__TASK OBJECTIVE__. Pull every line holding the word "agent" from the data below and copy it.

= = = = =

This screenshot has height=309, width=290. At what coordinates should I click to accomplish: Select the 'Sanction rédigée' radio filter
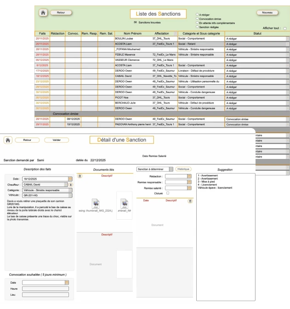(x=198, y=27)
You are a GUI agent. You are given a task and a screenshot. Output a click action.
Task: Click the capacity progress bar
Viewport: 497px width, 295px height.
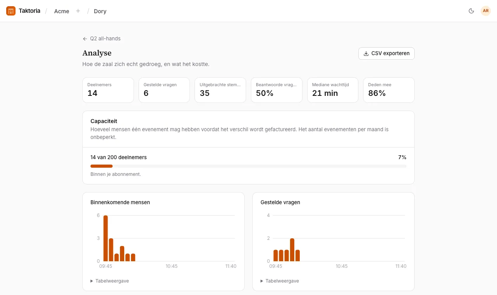[249, 166]
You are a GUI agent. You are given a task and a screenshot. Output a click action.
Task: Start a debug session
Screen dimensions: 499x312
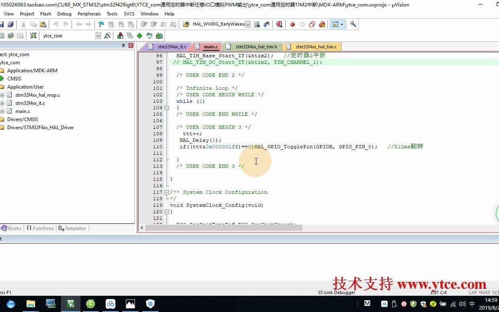(x=279, y=24)
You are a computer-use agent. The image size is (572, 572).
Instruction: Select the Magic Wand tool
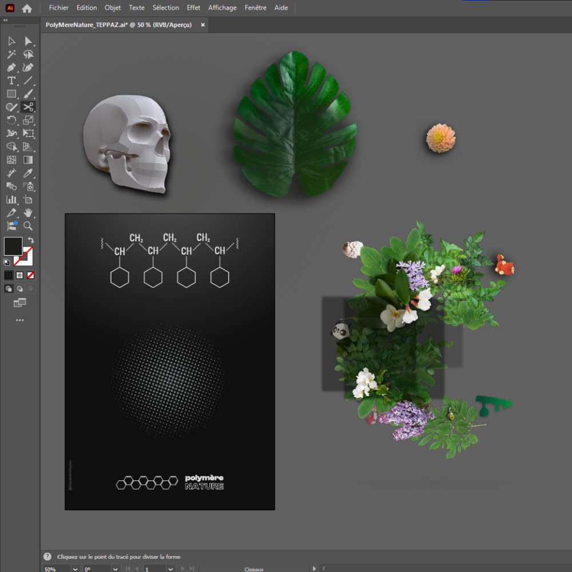tap(11, 54)
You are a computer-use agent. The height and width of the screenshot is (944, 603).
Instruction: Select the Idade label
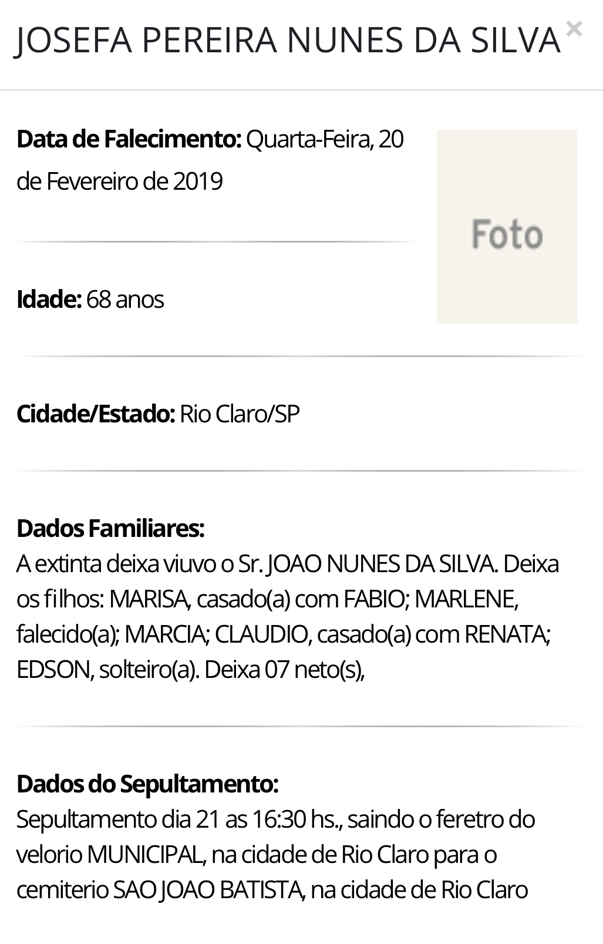tap(49, 300)
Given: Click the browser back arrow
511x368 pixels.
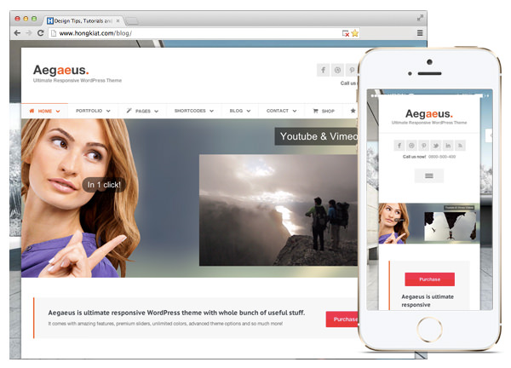Looking at the screenshot, I should click(x=17, y=33).
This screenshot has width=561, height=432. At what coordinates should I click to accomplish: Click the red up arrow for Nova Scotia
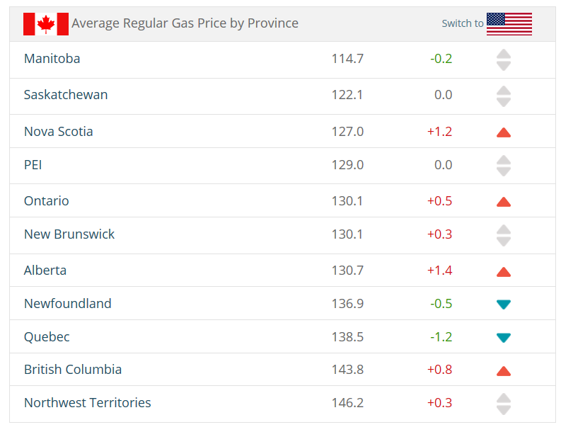click(504, 132)
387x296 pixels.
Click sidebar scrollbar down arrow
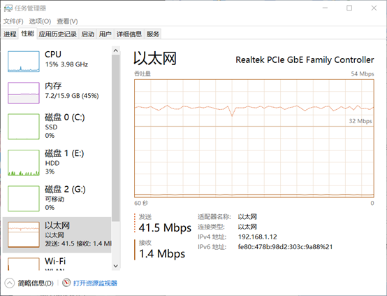(x=116, y=266)
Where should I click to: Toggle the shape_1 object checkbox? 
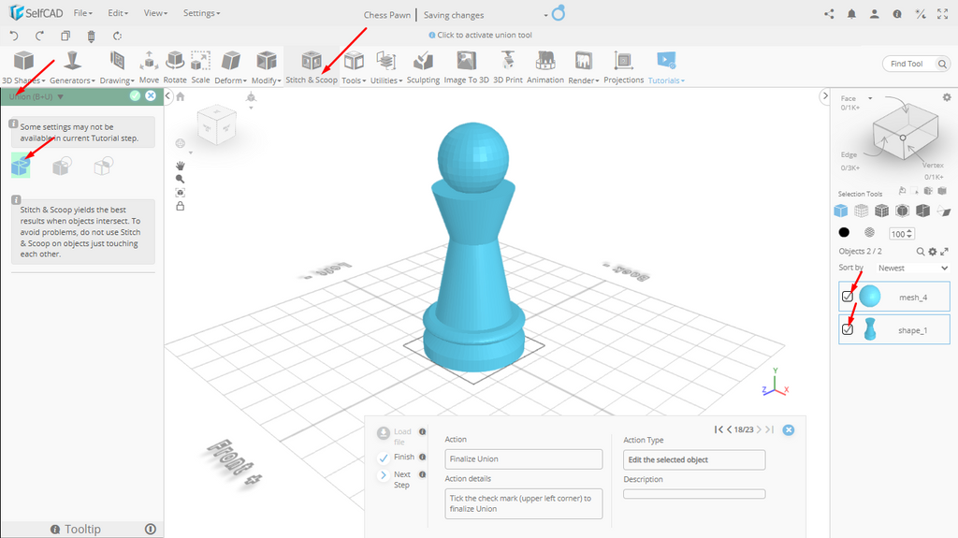click(848, 329)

= = = = =

__THE COMPLETED TASK__.
You are a GUI agent. You are given a task and a screenshot. Output a click action.
You are a GUI agent. You are given a task and a screenshot. Output a click action.
You are a computer-use agent. The image size is (572, 572).
You are a computer-use agent. The height and width of the screenshot is (944, 603).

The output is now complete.